I Accidentally Killed Someone In Vampyr And Feel Awful

I Accidentally Killed Someone In Vampyr And Feel Awful

Vampyr‘s combat might not be good, but its world is full of intrigue and difficult decisions. As fledgling vampire Dr Jonathan Reid learns more about his powers, the player also learns the ins and outs of being a vampire. Recently, a misunderstanding of game mechanics resulted in me killing someone by accident. It was horrible, but a great example of what the game does best.

I Accidentally Killed Someone In Vampyr And Feel Awful

Early in the game, Jonathan finds work at the Pembroke Hospital in London. This city is being ravaged by the Spanish Flu, all while vampires and other creatures lurk in alleyways.

Jonathan has only just become a vampire, struggling to understand his powers and balance his thirst for blood with his calling as a doctor. Much of the early portion of the game is spent in Pembroke’s halls, learning about the residents and easing the maladies of patients with crafted medicines, or helping them in sidequests.

Whenever you talk to someone in Vampyr, you have a few options distinct from your dialog tree. One of these options is to use Jonathan’s medical skills to diagnose the person he’s talking to.

NPCs can have issues from anaemia to migraines, and most of them get fatigued as days pass. The player can craft medicine to heal these maladies. It builds positive relationships with the characters and prevents the city district you’re in from falling into chaos if too many NPCs get sick or somehow die.

The player is also able to “mesmerise” NPCs. Each character has a mental threshold, and if Jonathan’s skill is high enough, he’s able to essentially hypnotise them, then lead them into secluded areas where he can drink their blood for experience points.

Important characters and those in good health grant more XP but are hard to mesmerise, while characters of poor health or social status are easier to control but yield less experience.

Experience points are used to unlock special vampiric abilities such as shooting blood spears or creating a shield. Vampyr‘s combat is clunky and these abilities are essential to tackling combat challenges. Every drop of blood and every experience point helps. The game is keen to remind you that if you want more power, all you have to do is drink some blood.
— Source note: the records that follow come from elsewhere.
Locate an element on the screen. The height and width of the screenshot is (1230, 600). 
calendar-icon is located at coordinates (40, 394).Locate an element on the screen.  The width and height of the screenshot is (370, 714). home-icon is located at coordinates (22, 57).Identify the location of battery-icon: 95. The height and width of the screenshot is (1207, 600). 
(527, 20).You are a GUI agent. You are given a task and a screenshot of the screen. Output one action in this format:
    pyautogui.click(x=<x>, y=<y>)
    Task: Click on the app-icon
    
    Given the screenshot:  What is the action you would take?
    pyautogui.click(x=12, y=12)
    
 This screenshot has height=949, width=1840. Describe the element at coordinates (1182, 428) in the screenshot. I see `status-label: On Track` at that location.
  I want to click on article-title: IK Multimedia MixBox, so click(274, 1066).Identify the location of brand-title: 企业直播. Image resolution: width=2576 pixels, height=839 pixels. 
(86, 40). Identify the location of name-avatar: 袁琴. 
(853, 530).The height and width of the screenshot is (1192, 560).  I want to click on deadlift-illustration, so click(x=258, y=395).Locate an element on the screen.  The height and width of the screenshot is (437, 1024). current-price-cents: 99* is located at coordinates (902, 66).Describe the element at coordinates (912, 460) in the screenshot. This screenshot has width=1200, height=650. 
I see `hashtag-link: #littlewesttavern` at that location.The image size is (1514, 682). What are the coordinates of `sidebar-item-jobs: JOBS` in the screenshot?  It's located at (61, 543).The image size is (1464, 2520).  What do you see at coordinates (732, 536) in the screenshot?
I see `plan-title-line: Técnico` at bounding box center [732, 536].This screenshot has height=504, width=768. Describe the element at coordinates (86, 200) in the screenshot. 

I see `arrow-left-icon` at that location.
When the game first introduces this feature, you’re encouraged to take a character into an alley. When you’re there, you can feed on them or let them go. I chose to let this particular character go; the game told me to lead him into an alley, not drink his blood. Later in the game, after a prompt popped up reminding me I could, I figured I would give drinking blood a go.

I Accidentally Killed Someone In Vampyr And Feel Awful

One of Pembroke’s patients is a World War One veteran named Thomas Elwood who had his face horribly scarred in the war and still suffers from intense, seemingly incurable pain. His mesmerise threshold is level one, the lowest possible score. He seemed a safe pick, unlikely to draw attention when I sucked his blood.

Although the opening of the game has Jonathan accidentally feed on his sister and kill her, I thought I’d be able to stop whenever I wanted. This was how bloodsucking worked in Troika Games’ 2004 cult classic Vampire: The Masquerade – Bloodlines. You could drain as much blood as you wanted and could always cancel the action.

I decided I would snack but not kill, assuming I would get only part of Thomas’ XP. I was wrong.

It turns out that once Jonathan begins to feed, he will drain every drop of blood from an NPC until they are nothing more than a cold, dry corpse. When he bit into Thomas’ neck, the veteran thrashed about until his limbs got heavy and he slowly sagged into lifelessness. Jonathan released his grip and dropped the body to the ground.

This wasn’t what I planned at all. I was mortified.

I Accidentally Killed Someone In Vampyr And Feel Awful

At first, I was upset – I didn’t think the game’s recommendation to suck blood had prepared me for the consequences. But it also felt a perfect moment for a game about managing nascent vampire powers.

Jonathan lives between two extremes, both of which are expressed mechanically. He can follow the path of science and healing, brewing medicine and healing the sick around him. He can also give in and embrace his darker impulses.

The promise of more power is tempting, and it’s just as easy to decide who is expendable as it is to prioritise who receives medical attention. That push and pull between the two extremes captures his own internal struggle.

I can’t change what I’ve done. Vampyr only allows one save file per playthrough. There’s no way to create a backup save or reload to a previous point to undo a decision. Thomas is dead and is going to stay dead.

But having walked the darker path and lost control, I can better see the value of the more human path. When Jonathan woke up the next day, the game informed me that most of Pembroke’s staff had grown fatigued. The district was one step closer to disarray. I can fix that and heal the troubled souls around me. After failing once, I don’t plan to fail again.